▸ **Problem**:
Pull every line containing the word "timer" out of the material below.

▸ **Input records**:
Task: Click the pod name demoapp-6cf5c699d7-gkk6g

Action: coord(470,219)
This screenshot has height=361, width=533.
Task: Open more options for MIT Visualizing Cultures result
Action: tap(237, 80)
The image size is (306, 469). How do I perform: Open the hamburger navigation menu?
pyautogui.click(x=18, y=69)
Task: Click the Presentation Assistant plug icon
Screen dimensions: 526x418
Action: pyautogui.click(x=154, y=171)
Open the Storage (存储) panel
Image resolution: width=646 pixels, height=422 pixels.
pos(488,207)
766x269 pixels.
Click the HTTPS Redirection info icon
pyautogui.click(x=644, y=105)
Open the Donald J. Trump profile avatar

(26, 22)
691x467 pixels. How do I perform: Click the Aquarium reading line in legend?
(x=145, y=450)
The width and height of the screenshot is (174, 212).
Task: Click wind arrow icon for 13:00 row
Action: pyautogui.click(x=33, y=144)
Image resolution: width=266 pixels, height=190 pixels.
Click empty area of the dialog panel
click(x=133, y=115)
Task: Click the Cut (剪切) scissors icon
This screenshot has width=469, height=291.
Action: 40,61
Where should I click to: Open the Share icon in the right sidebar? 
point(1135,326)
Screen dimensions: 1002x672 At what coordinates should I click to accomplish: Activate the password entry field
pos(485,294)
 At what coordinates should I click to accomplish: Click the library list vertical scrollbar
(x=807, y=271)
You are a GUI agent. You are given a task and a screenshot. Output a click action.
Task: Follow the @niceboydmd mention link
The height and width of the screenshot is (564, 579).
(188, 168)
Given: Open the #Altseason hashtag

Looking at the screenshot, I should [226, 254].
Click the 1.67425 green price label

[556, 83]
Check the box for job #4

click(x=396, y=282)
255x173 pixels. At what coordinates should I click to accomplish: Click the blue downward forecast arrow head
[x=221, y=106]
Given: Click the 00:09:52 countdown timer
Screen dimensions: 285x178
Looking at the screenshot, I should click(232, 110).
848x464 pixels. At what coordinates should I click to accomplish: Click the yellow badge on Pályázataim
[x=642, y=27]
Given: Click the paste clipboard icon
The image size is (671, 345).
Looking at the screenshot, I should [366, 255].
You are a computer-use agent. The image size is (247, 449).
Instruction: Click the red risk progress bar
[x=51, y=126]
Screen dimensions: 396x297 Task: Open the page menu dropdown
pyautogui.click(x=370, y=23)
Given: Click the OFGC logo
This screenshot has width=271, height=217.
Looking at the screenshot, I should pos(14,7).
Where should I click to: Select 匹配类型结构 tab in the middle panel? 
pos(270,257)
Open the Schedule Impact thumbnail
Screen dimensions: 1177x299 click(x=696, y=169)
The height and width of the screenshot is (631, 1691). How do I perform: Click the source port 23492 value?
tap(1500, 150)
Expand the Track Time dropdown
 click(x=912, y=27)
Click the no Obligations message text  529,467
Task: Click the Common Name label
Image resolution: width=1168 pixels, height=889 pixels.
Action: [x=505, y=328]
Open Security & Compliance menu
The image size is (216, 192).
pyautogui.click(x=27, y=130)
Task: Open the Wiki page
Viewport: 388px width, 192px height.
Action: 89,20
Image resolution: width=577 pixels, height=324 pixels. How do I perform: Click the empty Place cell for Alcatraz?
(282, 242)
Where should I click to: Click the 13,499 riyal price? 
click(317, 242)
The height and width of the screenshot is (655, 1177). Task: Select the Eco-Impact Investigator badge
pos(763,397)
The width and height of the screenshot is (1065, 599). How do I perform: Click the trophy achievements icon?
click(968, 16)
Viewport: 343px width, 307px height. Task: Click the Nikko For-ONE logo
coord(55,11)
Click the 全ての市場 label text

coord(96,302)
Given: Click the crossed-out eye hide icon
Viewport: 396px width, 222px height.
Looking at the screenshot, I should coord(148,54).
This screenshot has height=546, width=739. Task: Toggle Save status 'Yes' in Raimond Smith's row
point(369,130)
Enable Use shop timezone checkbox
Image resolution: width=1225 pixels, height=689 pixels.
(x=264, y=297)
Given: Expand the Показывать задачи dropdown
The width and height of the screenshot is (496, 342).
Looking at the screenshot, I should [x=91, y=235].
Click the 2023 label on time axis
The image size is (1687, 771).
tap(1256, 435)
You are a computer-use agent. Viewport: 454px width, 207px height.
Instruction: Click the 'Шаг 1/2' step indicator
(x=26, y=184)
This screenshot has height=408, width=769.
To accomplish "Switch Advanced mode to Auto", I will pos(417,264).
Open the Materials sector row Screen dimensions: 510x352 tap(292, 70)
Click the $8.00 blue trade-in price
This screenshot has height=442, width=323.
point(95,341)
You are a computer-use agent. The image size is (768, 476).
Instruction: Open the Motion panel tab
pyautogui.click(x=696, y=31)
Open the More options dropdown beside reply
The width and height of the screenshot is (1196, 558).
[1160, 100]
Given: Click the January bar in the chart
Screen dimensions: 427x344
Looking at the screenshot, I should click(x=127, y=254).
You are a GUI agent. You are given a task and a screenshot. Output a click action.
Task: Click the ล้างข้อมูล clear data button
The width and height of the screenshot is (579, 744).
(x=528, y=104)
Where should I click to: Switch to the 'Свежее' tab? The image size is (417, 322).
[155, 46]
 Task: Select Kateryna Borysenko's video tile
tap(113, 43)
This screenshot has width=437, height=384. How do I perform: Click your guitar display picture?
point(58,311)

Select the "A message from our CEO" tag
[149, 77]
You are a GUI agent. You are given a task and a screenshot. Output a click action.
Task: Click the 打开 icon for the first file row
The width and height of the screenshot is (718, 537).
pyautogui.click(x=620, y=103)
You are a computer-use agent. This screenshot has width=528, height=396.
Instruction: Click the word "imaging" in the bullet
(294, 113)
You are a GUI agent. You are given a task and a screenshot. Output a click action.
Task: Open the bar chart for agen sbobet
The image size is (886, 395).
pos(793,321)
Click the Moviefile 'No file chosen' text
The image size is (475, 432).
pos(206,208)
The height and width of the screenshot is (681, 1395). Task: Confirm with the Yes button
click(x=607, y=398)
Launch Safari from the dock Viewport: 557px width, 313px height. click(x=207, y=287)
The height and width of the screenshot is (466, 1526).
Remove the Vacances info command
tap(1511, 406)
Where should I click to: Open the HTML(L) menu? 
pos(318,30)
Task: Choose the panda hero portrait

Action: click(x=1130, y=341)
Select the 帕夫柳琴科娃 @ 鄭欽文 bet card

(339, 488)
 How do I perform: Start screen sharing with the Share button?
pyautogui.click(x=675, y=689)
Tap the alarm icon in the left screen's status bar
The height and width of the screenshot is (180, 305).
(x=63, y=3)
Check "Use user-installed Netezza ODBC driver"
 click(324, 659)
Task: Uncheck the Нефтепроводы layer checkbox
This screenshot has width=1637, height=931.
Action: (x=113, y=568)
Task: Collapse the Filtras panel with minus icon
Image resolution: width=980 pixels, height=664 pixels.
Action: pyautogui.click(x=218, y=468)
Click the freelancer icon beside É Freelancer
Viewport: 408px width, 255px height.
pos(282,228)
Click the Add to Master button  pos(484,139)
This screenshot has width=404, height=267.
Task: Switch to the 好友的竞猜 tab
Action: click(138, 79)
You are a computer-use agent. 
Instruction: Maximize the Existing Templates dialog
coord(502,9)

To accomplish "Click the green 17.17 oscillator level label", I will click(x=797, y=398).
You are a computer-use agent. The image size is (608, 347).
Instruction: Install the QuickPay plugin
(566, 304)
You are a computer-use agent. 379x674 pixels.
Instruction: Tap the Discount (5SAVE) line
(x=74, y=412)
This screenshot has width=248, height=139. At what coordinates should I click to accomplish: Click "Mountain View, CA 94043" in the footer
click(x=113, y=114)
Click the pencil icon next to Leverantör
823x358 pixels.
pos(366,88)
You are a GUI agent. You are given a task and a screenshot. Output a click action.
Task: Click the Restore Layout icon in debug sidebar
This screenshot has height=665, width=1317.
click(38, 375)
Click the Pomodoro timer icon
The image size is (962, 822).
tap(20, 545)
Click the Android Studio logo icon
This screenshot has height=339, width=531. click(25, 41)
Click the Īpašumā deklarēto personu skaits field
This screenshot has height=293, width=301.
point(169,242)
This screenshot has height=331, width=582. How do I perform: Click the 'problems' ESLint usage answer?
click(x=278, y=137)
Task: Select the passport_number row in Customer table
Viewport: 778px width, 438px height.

▸ **Solution to this task**:
Given: Click the 00:09:52 countdown timer
Click the Pomodoro timer icon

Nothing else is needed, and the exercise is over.